"Are Young People Really More Open to Polyamory or Do We Just Like to Cheat?"
Sigh. A staff writer for Vice who thinks "polyamory" just means, you know, dating, and who's fixated on cheating and jealousy, interviews Jillian Deri, author of Love's Refraction: Jealousy and Compersion in Queer Women's Polyamorous Relationships. Does he even hear her?
At least she gets plenty of space to explain things to those who do.
Are Young People Really More Open to Polyamory or Do We Just Like to Cheat?
By Jake Kivanç
...My generation's defining romantic issue is simple: we all hate to be heartbroken, yet we're all probably breaking somebody else's heart in the process.
This age of youth — the blasted millennials — have been tagged by the media as "polyamorous": a compulsion for sleeping with and/or dating multiple people. Some people swear by it.... Others think it's just an excuse to cheat, a byproduct of a generation too gung-ho on fucking on the first date.

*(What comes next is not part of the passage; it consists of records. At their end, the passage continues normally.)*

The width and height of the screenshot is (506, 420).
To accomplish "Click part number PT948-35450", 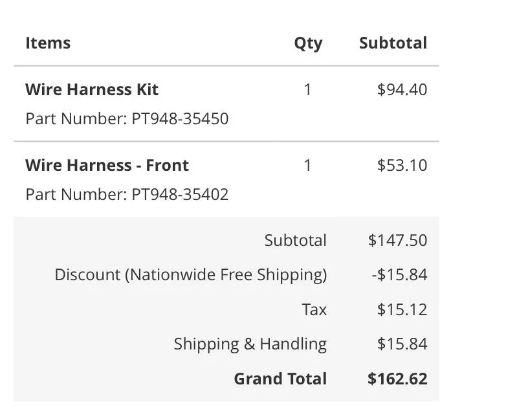I will (180, 118).
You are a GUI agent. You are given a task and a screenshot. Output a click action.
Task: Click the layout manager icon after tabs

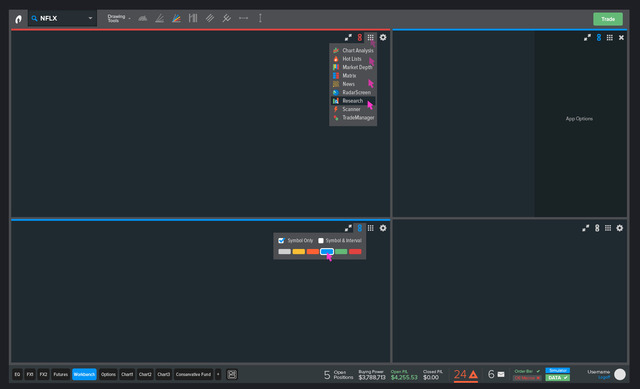(x=232, y=374)
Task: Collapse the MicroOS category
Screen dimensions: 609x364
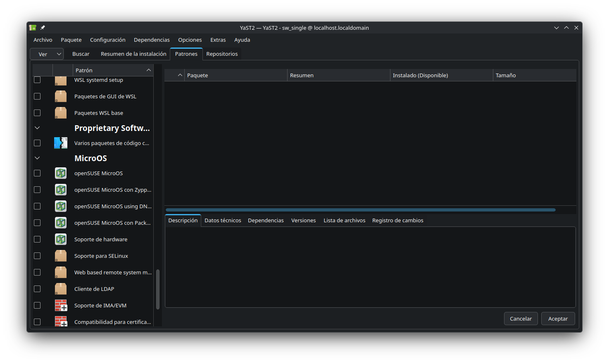Action: pyautogui.click(x=37, y=158)
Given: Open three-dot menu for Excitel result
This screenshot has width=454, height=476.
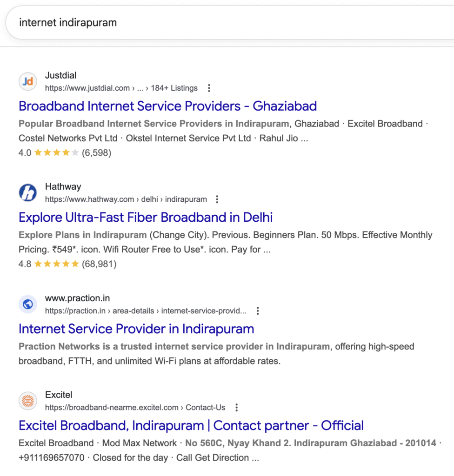Looking at the screenshot, I should tap(236, 408).
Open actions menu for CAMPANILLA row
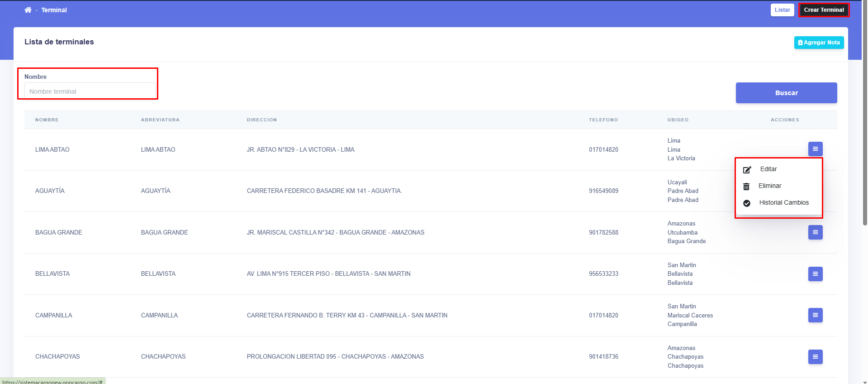Viewport: 868px width, 384px height. pos(815,315)
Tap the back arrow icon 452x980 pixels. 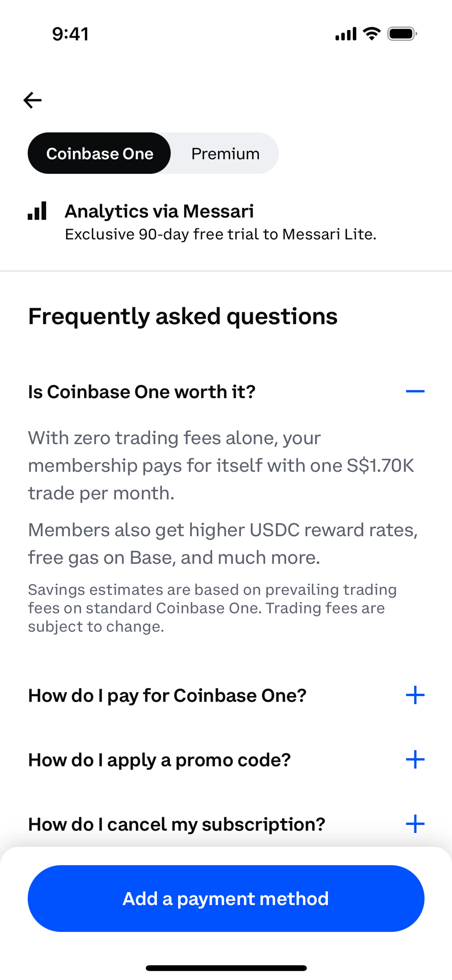(32, 100)
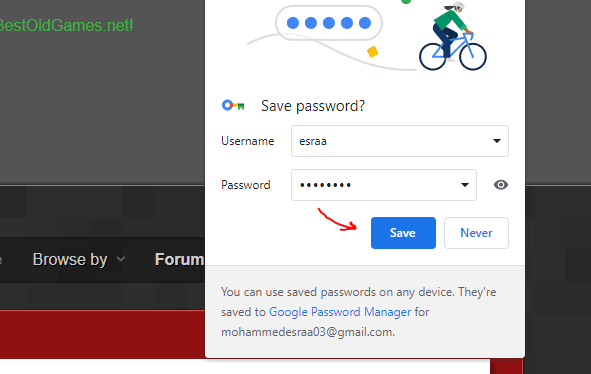Viewport: 591px width, 374px height.
Task: Click the red hand-drawn arrow annotation
Action: click(x=337, y=219)
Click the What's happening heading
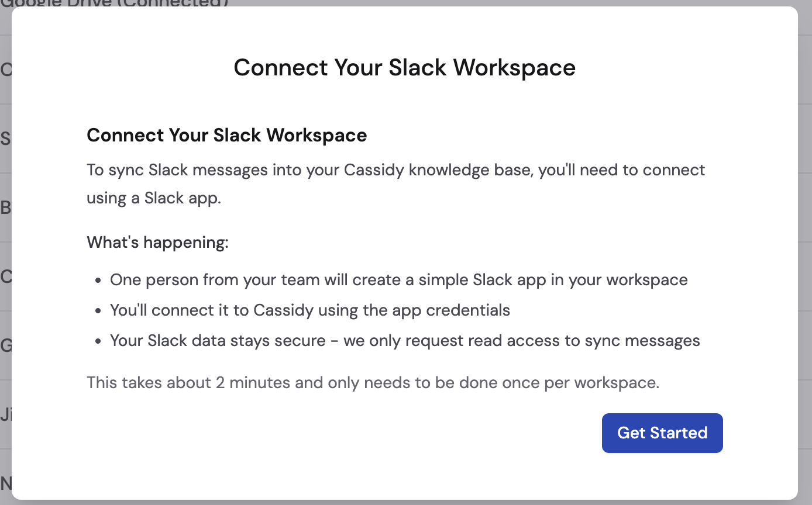The width and height of the screenshot is (812, 505). point(157,242)
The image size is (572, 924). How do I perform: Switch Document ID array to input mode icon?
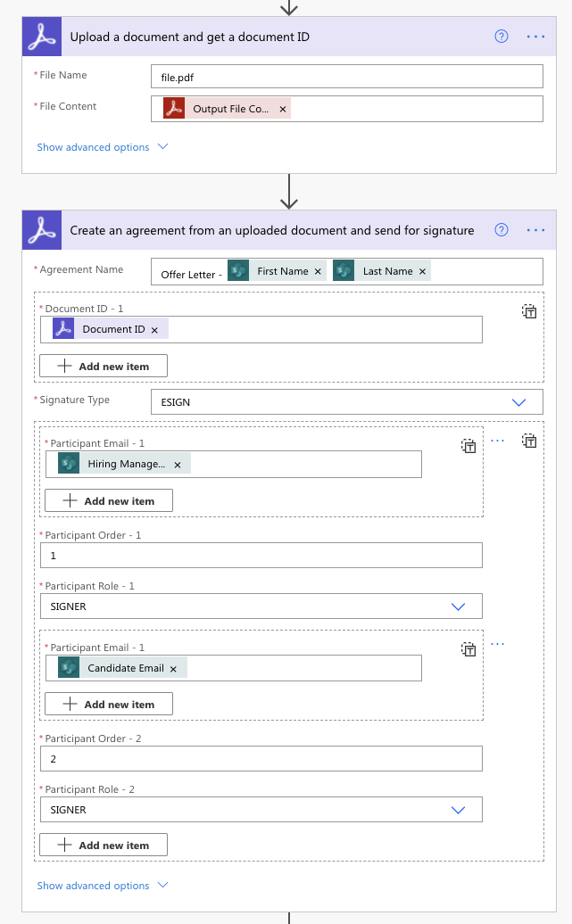click(x=529, y=312)
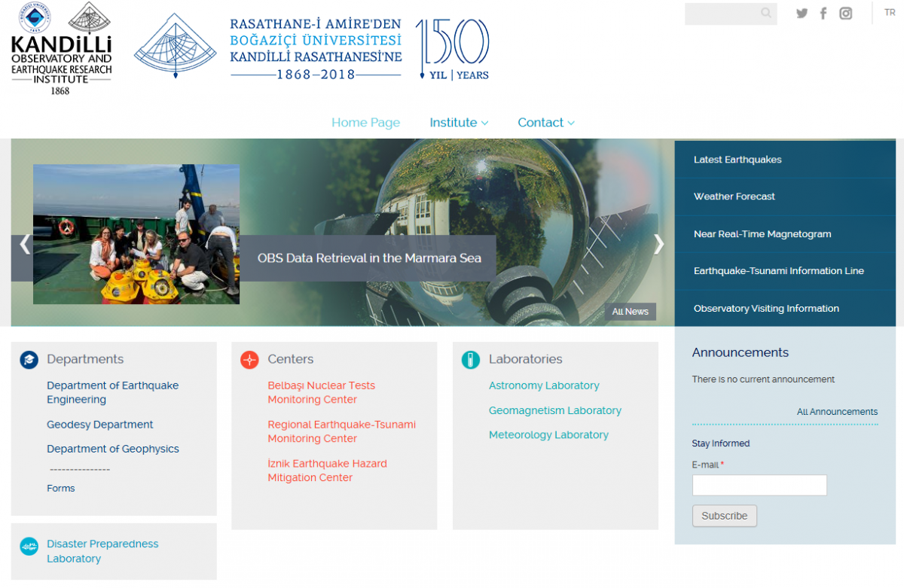Image resolution: width=904 pixels, height=588 pixels.
Task: Open Latest Earthquakes from side menu
Action: click(738, 160)
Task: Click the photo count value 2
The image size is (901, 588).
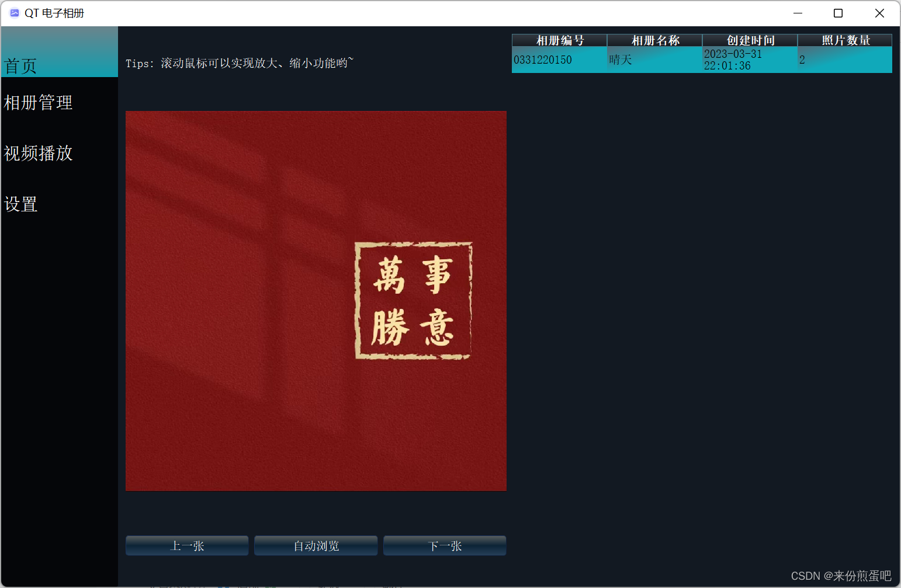Action: tap(802, 59)
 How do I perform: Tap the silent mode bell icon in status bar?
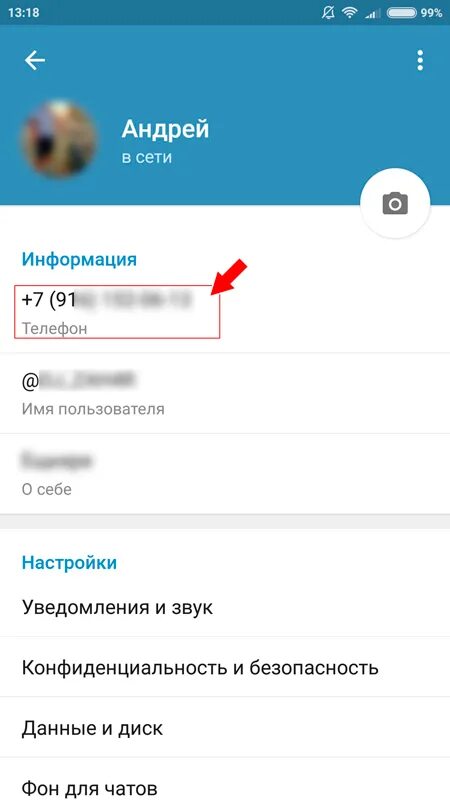[328, 13]
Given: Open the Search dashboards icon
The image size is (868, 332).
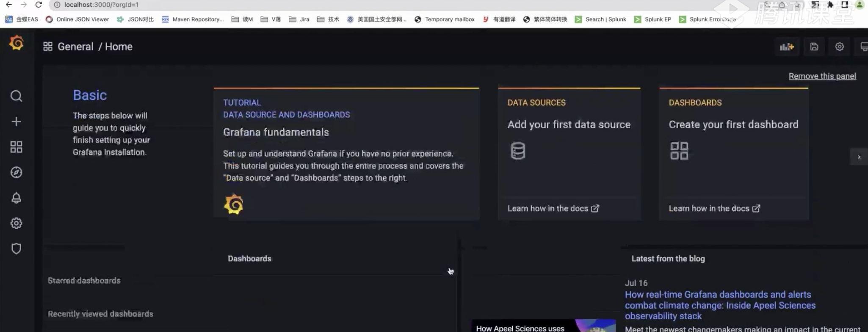Looking at the screenshot, I should pos(16,96).
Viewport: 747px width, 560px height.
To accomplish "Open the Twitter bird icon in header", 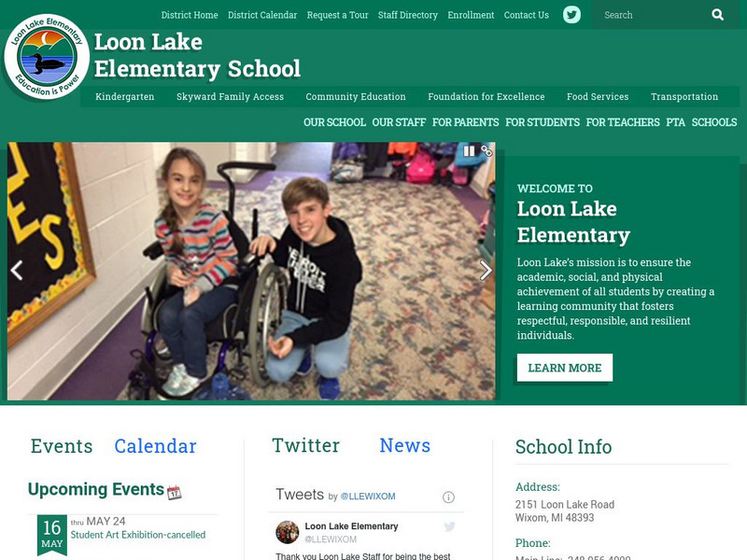I will (x=571, y=15).
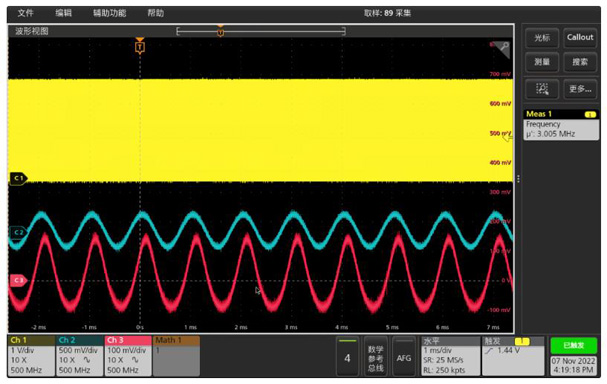Select the C1 channel handle on waveform
The height and width of the screenshot is (384, 607).
pyautogui.click(x=18, y=178)
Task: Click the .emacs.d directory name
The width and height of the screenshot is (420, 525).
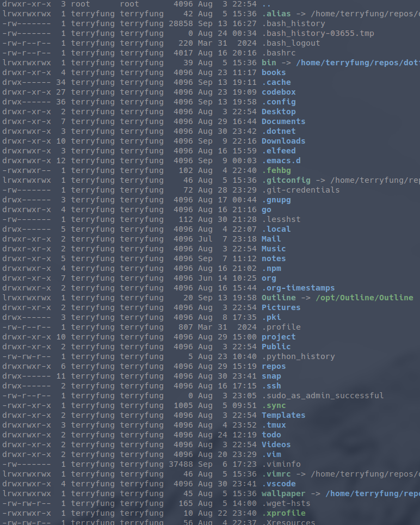Action: 281,160
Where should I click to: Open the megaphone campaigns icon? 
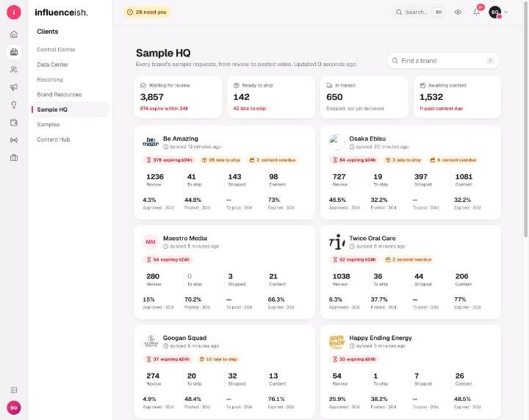point(14,87)
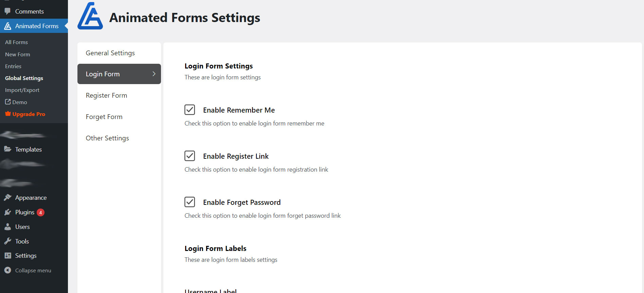Click the Upgrade Pro link
This screenshot has width=644, height=293.
(29, 114)
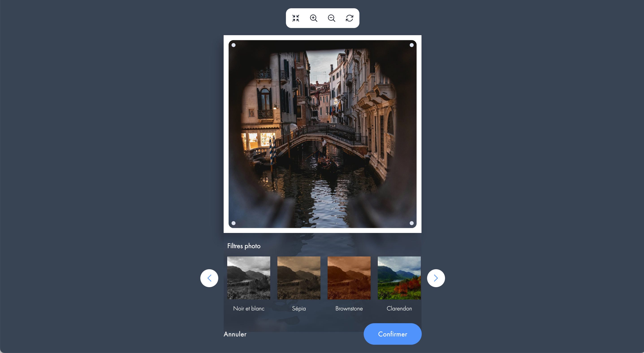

...What isn't totally accepted yet, however, is how to deal with the jealousy that comes along with that rabid desire for multiple partners, or how that carries over into an actual relationship.
VICE: How would you describe what polyamory is?
Jillian Deri: It's useful to distinguish between a poly relationship and a non-monogamous relationship. People who are poly tend to have emotional connections to more than one person, as opposed to people who are just dating around. People who are generally monogamous in their heart and are just dating around until they settle down are not necessarily poly, because poly people tend to want friendships, deep connections, or potentially love with multiple people.
Is there any evidence that shows there are people who are able to turn off their jealousy alarms off and have open relationships without the conflicting emotions we associate with monogamy?
Definitely, there's lots of people who've done so, we just don't have any studies to really back it up. In my [research], jealousy can range from a slight tinge of uneasiness to full on emotional upset. The theory that I particularly honed in was a word called "compersion," a word coined by polyamorous people to mean the opposite of jealousy. It's when a partner actually feels pleasure by their partner's other love. It's interesting that the English dictionary doesn't have an official word for this. The only potential outcome that we know of in Western society of you being with somebody else is jealous.... I studied how poly people make compersion possible in relationships.
This idea of compersion: Is it something that is learned or are some people more prone to have less jealous personalities?
Who knows? It could be based upon individual relationships and how secure you feel. You might be with somebody who makes you fiery with jealousy, and another person who just makes you feel secure. Often it has to do with the power dynamic and where the relationship is going or if there's potential for growth.... At the start of a relationship or at the end of relationship, we tend to be more jealous because we wonder how the other person feels or if they've lost interest.
...Almost everybody I know that's tried an open relationship has failed because somebody starts getting jealous of how many people their partner is hooking up with compared to them. Is that a common trend in poly relationships?
Not necessarily, it's something that requires planning and maturity....
Read the whole article (April 11, 2016).
● On another note, remember that nice little Newsy video that was going all around the media's nooks and crannies last week? Newsy has since put out five more. They're all from the same sitting, where a friendly interviewer talks about various poly issues with three happy and articulate millennials (one genderqueer) who are raising kids in a vee triad. Yay for great representation! I've updated my post with links to all six videos.